### TASK OBJECTIVE
With the material below, print exactly the lines between the line holding "Jackson (819, 2132)" and the line holding "[button] (1425, 2358)", inclusive. Add nothing else.

[RAW DATA Boundary: Start]

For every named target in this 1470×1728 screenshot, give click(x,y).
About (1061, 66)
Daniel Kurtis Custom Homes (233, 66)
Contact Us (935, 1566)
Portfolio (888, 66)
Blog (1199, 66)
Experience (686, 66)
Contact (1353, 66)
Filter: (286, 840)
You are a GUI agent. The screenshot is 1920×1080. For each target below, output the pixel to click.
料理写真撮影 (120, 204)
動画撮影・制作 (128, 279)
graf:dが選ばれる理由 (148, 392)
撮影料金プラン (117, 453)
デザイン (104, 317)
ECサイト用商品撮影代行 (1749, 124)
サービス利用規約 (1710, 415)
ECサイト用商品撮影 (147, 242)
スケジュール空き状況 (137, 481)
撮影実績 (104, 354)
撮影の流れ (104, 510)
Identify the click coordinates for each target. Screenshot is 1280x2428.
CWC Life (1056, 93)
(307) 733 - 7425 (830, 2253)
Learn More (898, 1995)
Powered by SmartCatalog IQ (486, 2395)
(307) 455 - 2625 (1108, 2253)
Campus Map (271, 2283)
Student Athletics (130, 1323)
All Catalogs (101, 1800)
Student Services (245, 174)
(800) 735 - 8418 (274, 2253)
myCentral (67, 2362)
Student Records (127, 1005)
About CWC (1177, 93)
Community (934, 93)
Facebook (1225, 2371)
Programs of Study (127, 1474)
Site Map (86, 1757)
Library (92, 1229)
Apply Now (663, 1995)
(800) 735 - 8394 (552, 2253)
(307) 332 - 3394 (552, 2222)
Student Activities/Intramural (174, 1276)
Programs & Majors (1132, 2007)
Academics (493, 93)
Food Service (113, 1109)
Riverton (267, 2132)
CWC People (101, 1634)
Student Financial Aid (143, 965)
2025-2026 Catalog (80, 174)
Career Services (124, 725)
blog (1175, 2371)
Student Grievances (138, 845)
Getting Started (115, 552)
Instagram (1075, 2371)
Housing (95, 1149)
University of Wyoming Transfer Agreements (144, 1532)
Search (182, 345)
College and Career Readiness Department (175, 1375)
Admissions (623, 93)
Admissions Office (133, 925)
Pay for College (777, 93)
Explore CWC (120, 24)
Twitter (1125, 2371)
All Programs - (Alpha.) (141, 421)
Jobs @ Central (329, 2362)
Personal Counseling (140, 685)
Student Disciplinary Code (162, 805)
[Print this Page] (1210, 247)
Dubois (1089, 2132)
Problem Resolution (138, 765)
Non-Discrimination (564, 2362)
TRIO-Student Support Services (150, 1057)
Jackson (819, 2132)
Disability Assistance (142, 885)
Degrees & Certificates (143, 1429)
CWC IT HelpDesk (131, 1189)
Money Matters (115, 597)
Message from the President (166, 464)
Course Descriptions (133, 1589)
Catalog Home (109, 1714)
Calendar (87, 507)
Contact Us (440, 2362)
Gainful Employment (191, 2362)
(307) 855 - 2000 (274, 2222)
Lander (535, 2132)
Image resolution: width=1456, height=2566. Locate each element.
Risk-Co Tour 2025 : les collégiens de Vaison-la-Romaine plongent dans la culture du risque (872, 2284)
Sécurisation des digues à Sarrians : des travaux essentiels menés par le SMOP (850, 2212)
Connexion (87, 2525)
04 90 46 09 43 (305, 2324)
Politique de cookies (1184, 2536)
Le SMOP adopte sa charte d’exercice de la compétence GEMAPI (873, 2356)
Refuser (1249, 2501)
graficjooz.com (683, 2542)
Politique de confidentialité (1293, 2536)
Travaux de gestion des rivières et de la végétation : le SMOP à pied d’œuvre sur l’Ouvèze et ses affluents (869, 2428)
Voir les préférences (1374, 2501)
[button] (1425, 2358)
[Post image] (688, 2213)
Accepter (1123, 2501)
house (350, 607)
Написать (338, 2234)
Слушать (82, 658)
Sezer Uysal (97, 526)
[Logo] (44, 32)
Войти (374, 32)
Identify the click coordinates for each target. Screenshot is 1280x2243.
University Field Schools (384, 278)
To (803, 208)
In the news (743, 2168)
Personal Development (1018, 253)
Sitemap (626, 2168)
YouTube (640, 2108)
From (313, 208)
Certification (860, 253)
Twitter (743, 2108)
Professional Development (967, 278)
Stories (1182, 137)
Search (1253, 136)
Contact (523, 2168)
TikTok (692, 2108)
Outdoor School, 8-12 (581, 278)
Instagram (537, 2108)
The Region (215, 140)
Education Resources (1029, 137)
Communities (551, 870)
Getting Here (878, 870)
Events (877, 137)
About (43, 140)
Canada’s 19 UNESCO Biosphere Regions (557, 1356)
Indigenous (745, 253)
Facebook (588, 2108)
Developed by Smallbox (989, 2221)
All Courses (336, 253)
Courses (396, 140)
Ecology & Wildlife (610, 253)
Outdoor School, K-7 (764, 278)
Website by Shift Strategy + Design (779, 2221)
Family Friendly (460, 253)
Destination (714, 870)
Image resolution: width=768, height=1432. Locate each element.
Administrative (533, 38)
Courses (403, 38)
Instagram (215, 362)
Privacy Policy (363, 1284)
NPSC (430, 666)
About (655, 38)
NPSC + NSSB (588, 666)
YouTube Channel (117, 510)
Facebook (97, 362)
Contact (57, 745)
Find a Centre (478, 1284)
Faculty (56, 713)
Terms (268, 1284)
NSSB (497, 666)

[RAW DATA Boundary: End]

### WRITTEN ANSWER
Jackson (819, 2132)
Disability Assistance (142, 885)
Degrees & Certificates (143, 1429)
CWC IT HelpDesk (131, 1189)
Money Matters (115, 597)
Message from the President (166, 464)
Course Descriptions (133, 1589)
Catalog Home (109, 1714)
Calendar (87, 507)
Contact Us (440, 2362)
Gainful Employment (191, 2362)
(307) 855 - 2000 (274, 2222)
Lander (535, 2132)
Image resolution: width=1456, height=2566. Locate each element.
Risk-Co Tour 2025 : les collégiens de Vaison-la-Romaine plongent dans la culture du risque (872, 2284)
Sécurisation des digues à Sarrians : des travaux essentiels menés par le SMOP (850, 2212)
Connexion (87, 2525)
04 90 46 09 43 (305, 2324)
Politique de cookies (1184, 2536)
Le SMOP adopte sa charte d’exercice de la compétence GEMAPI (873, 2356)
Refuser (1249, 2501)
graficjooz.com (683, 2542)
Politique de confidentialité (1293, 2536)
Travaux de gestion des rivières et de la végétation : le SMOP à pied d’œuvre sur l’Ouvèze et ses affluents (869, 2428)
Voir les préférences (1374, 2501)
[button] (1425, 2358)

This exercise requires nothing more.